Матрос, чем ближе приглядывался к нему Алеха, оказался ни капельки не сердитым, простецким мужиком. Он жаловался Алехе на малые заработки, плохой приварок. В Голошубихе у него был свой домишко, в котором жила жена со стариком отцом. Сетовал Тежиков на несправедливый раздел лугов, грозился отбуздать осенью какого-то Васёту, который плутовал и измывался над семьей Тежикова, выделив самые худшие места для покоса.

Алеха слушал, поддакивал, пил духовитый чай с конфетами, жевал хлеб, а сам все подумывал, как бы ловчее уйти к себе на корму, не ровен час — займет кто его место.

— Ну, я пойду, — наконец поднялся Алеха, решив сгладить минуту расставания обычной мурзихинской шуткой: — А то нас не выгонишь, так мы не уйдем.

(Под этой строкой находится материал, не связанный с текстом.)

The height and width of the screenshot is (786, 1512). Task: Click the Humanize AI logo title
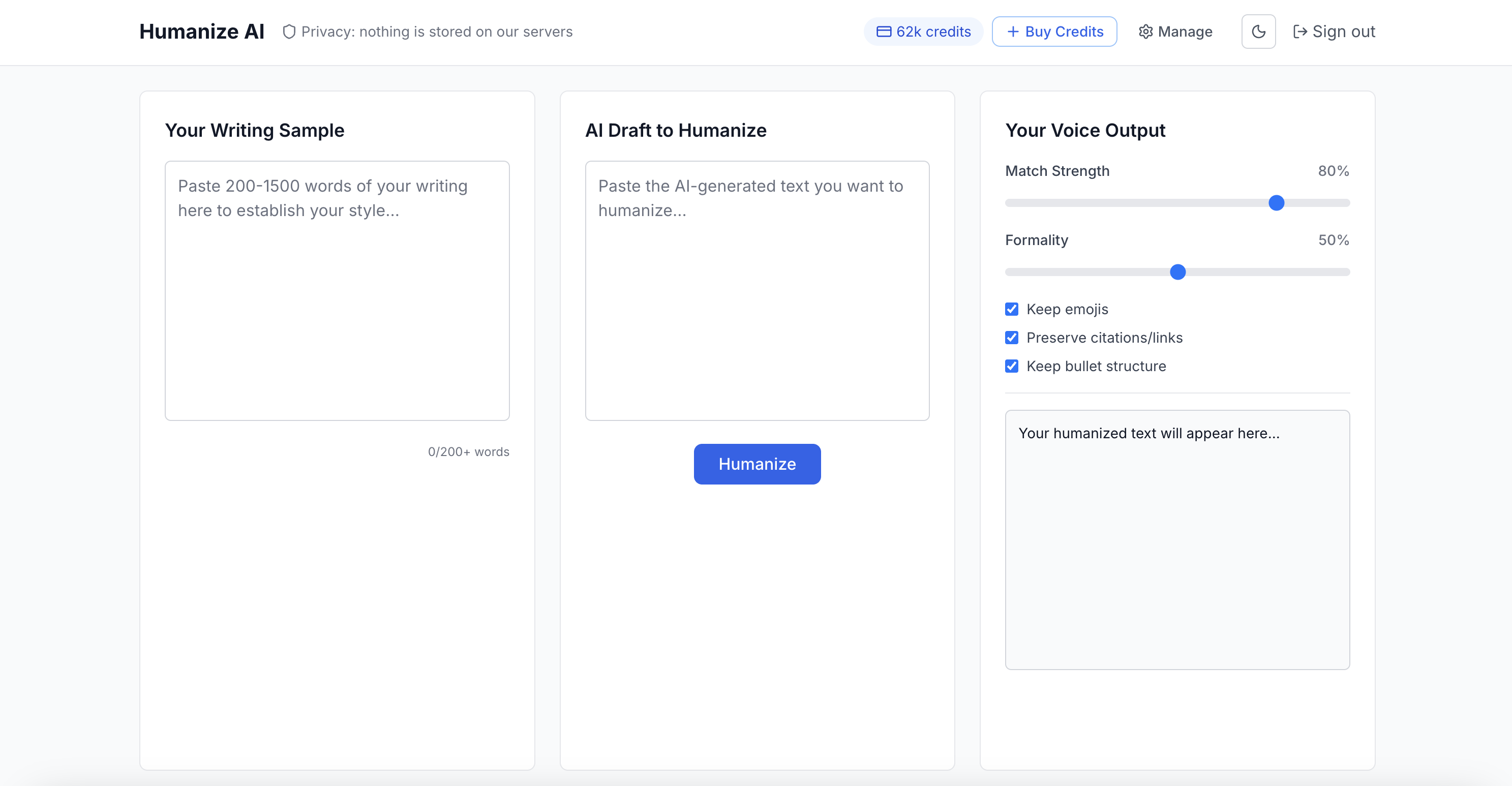coord(202,32)
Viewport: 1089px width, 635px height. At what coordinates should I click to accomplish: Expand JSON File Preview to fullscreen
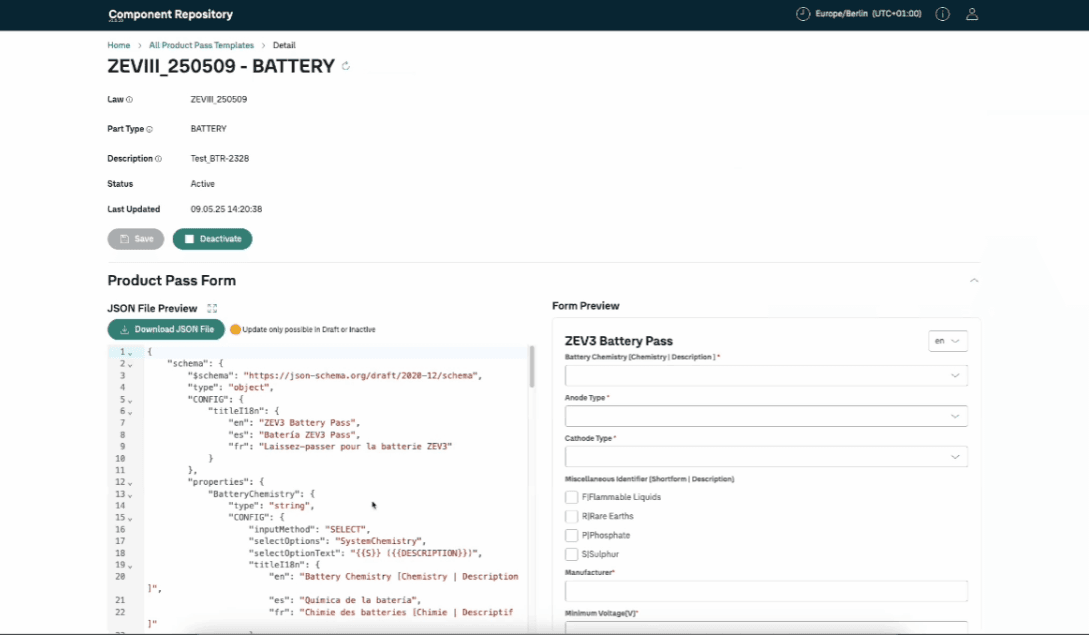pos(212,309)
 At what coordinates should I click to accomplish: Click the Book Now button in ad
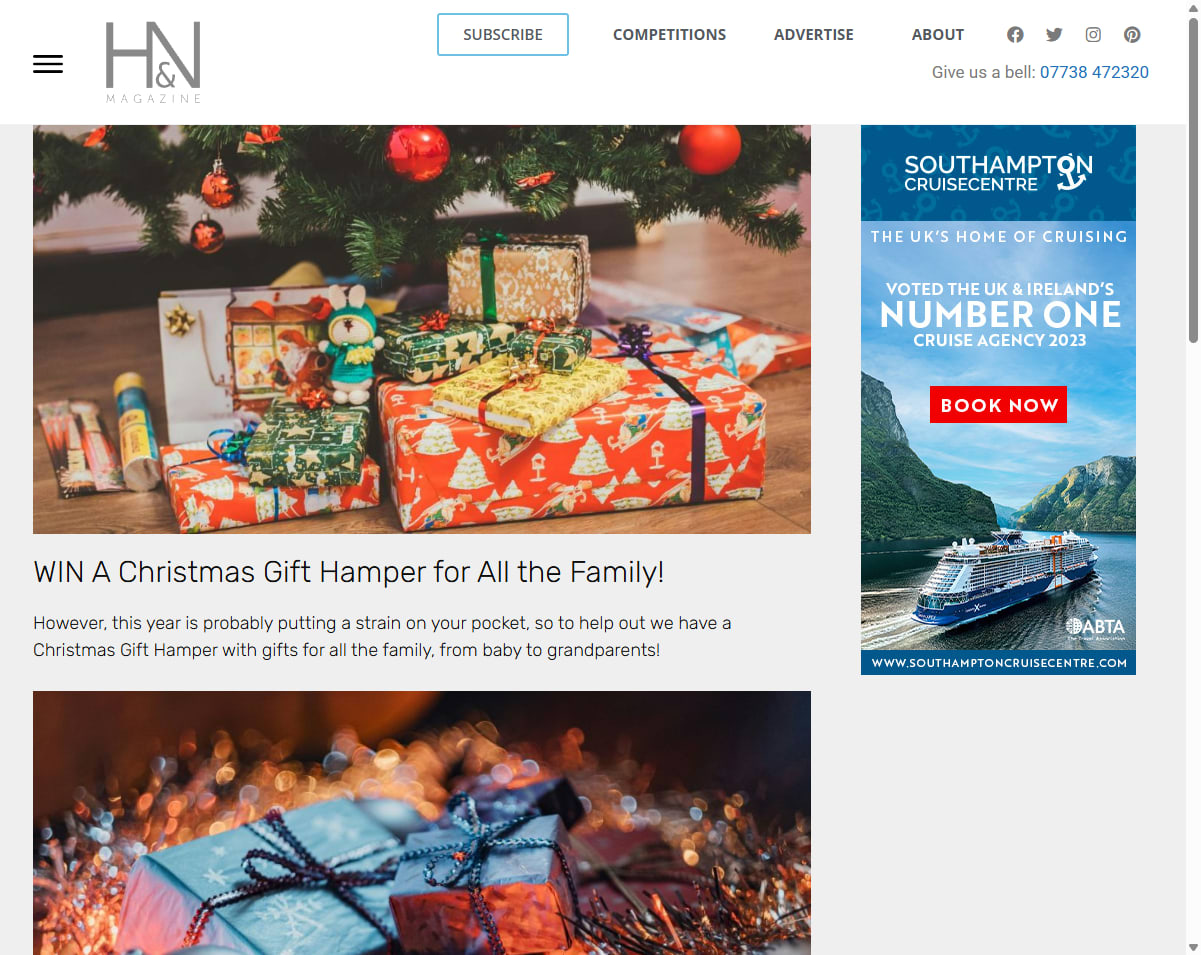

— Вали, — разрешил матрос, позевывая и потягиваясь.

«Плес» подходил к Нижнему почти перед обедом. День выдался пасмурный, ветреный. Низовый ветер громоздил на реке небороненые отвалы волн, пронизывая до дрожи Алеху, но он не уходил с палубы, жадно вглядываясь в горбатую арку моста и огромную церковь, которая, казалось, вставала прямо из воды.

На горном берегу лепились по кручам избы пригородных слобод, кучно росли высоченные осокори. Пароход торопливо зашлепал колесами, покатился вправо, с обиженным ревом уступая дорогу встречному буксиру. Высоченные порожние баржи загородили было город, но не успел Алеха подосадовать, быстро промелькнули — и Нижний снова стал виден. Алеха увидел краснокирпичную стену, лентой опоясывающую верхнюю часть города, мрачные коробки красных домов возле самой воды, золотистые луковицы церквей.

Смотрел на город завороженно, как глядел отец на землемера, нарезавшего Филатовым пашню за Сосновым оврагом.

«Смотри, Алеха, — всплыли предостерегающие отцовы слова, — в городе дома каменные, а люди железные. Норови сам по себе, а люди как хотят». От этой мысли стало еще холоднее, и Алеха зябко передернул плечами.

Матрос Тежиков заметил, видно, это движение, негромко сказал Алехе:

— Не бойся, паря! Раньше смерти не умрешь. Это с непривычки… В сейчасшную минуту тебе страшно, а потом обломаешься. Попервоначалу всегда так… Давай лапу, попрощаемся хоть, а то убежишь, как тот недотепа с ребенком!